For me, management is like art. I may not know how to create a masterpiece, but I know it when I see it.
I think the worse thing a company could do is hire me as a manager. To be a manager means being someone who can organize and coordinate. A manager is someone who can take the vision and make it function. As one who can conceptualize how it should be done, I can get it started, but if it’s going to be efficient in the long haul, it will need someone who can make the pieces fit. In the thirty years I have been in ministry I have started a number of projects including church planting among tribals, non-formal training programs in the US and in other countries. But in all that time I have never managed any program beyond its initial launch. I’ve given up more titles of responsibility than you can count…pastor, head of training in Kenya, Overseas Director, Asia Director, VP of Training, all were positions I held at one time. I gave them up because I know, as an entrepreneur, how to create, but I don’t have the gifts to manage it.
Miller, in his book Barbarians to Bureaucrats. Corporate Life Cycle Strategies: Lessons from the Rise and Fall of Civilizations, identifies well the differences between a leader and a manger:
"Managers must understand the difference between leadership and management. Leadership provides the vision, values, and purpose that creates motion. Management channels the energy leadership creates."

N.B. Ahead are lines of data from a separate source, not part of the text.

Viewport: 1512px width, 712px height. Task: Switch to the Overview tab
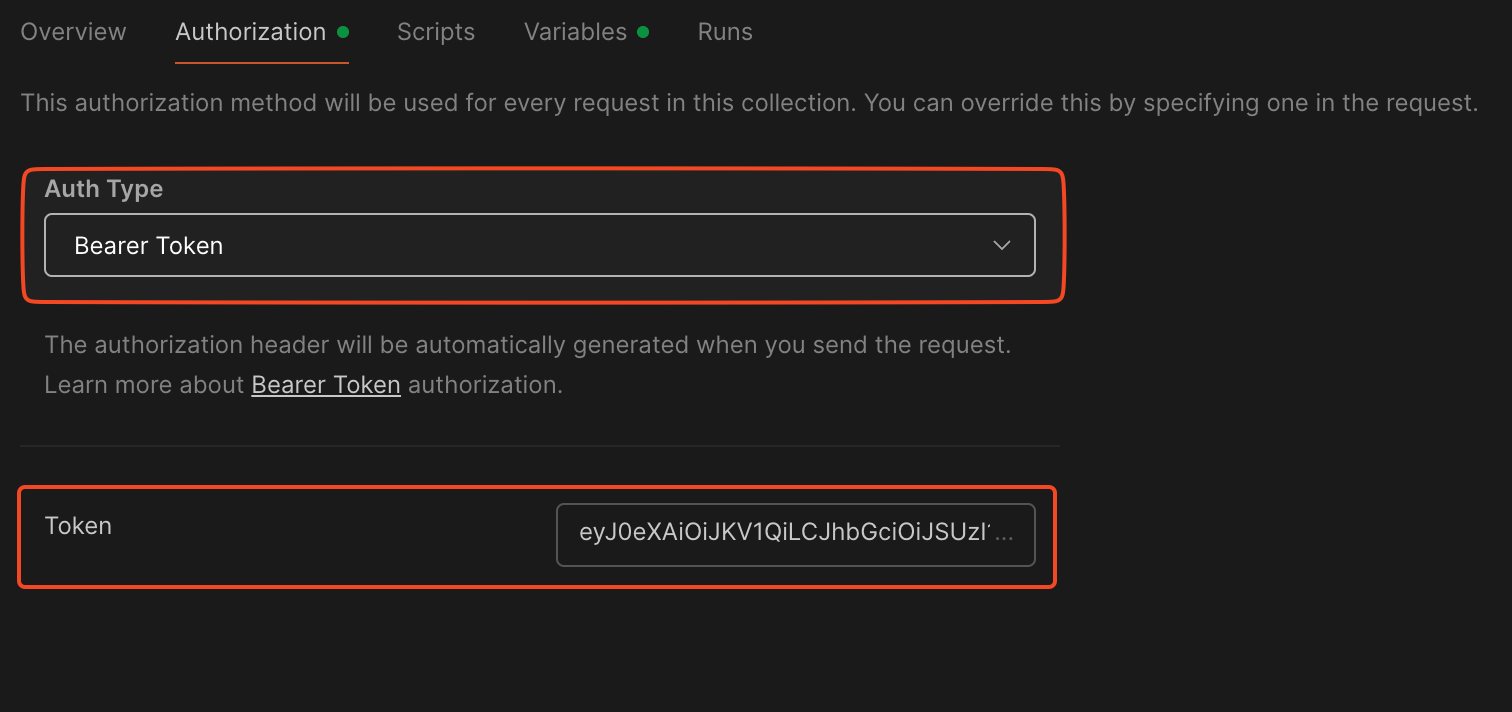(73, 32)
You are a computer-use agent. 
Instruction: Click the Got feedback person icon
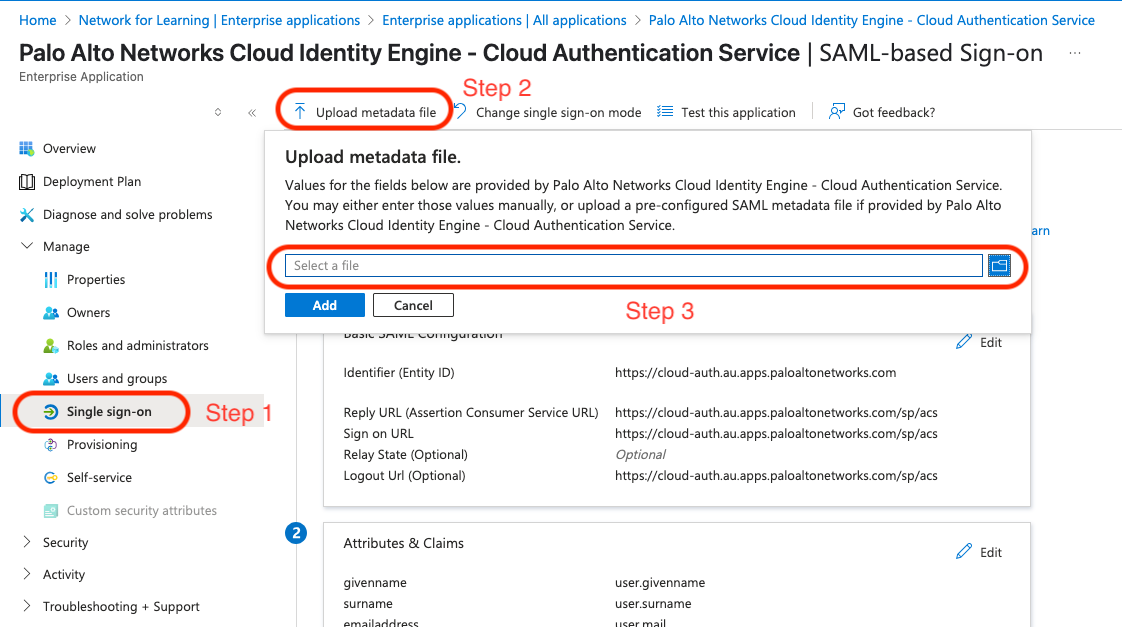point(837,112)
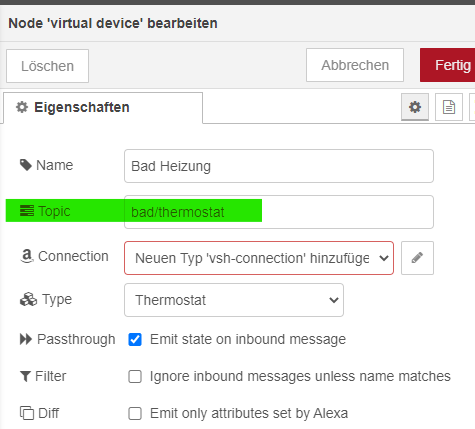The image size is (475, 429).
Task: Enable Ignore inbound messages unless name matches
Action: point(135,377)
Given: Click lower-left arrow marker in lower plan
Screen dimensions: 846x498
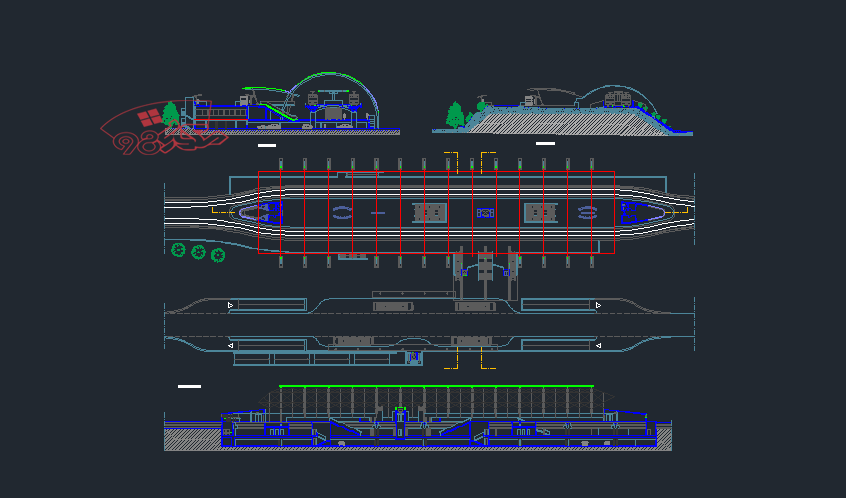Looking at the screenshot, I should [x=231, y=346].
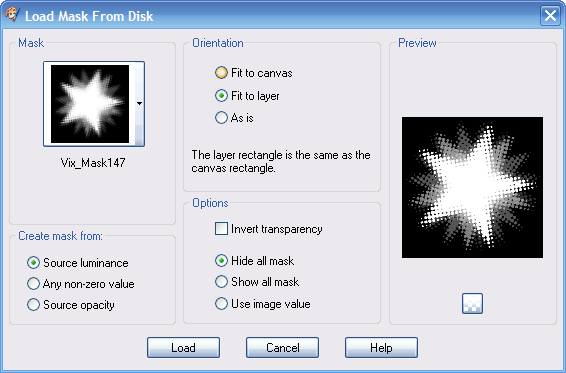The height and width of the screenshot is (373, 566).
Task: Click the Load button
Action: [183, 348]

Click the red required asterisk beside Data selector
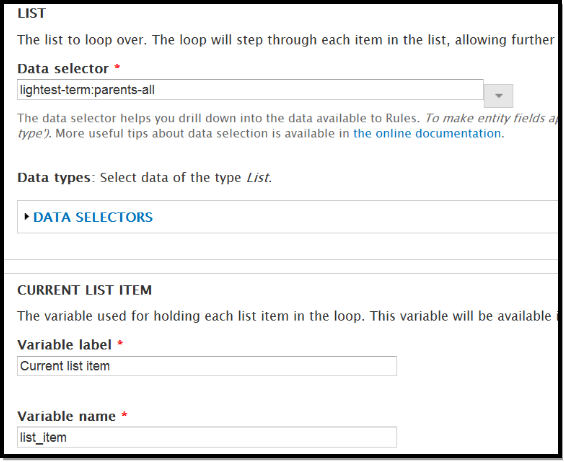(117, 67)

In America, there is usually a clear line between the visionary leader and management. This is not true in India. In Asia, the leader and the manager is all-in-one. Nine times out of ten institutions (be they business or church) are a high grid/high group hierarchal structure with those at the top of the extended family calling the shots. The problem is that those who are at the top many times don’t know how to manage anything and as a result the organization does not function well. It survives only because the core group of family isn’t going anywhere (look for another job or go to a different church), but it does not grow because outsiders are not included except for what they can provide to the group.
My wife and I have been attending a fellowship in the city for over two years. We go there primarily because the pastor is a marvelous expositor of the Word. We attend church, not to have an emotional encounter, but to be spiritually fed. However, attending this church is often an exercise in frustration as the service, prior to the preaching, is an excruciating experience. The worship team doesn’t know how to lead the congregation in singing, most of the time the tech team can’t get the choruses on the overhead screen, microphones squeal, offering is a last minute scramble to find the offering baskets and ushers to pass the plate. If the pastor is out of town, which is often, the substitute speaker is woefully inadequate in his presentation. We continue to attend this fellowship because of the friendships we have built and for what it is, in spite of what it isn't. Because of our commitment to the assembly, we support its purpose, but are saddened by its loss of potential. With a little management, it could be more effective and has the prospect of having even more of an impact in the community.
Apart from this blog, which I am certain no one in the congregation will read, I would not, I cannot, give suggestions on how to do things better. Why? Because in a high grid/high group social environment it’s extremely difficult for change to take place and besides, as an outsider, I have no role.
Our local church is just one example of the how organizations operate in this country. If we went to another fellowship it would likely have the same structure. I am not suggesting that the high grid/high group structure is inherently wrong nor that the low grid structures are superior (explanation in the next blog). However, those in the West, who hope to do business or ministry in this country, need to understand that things work here based on the hierarchical (chief, extended family) system. If it works well it’s because the hierarchy possess both vision and management gifts. It’s a rare combination indeed.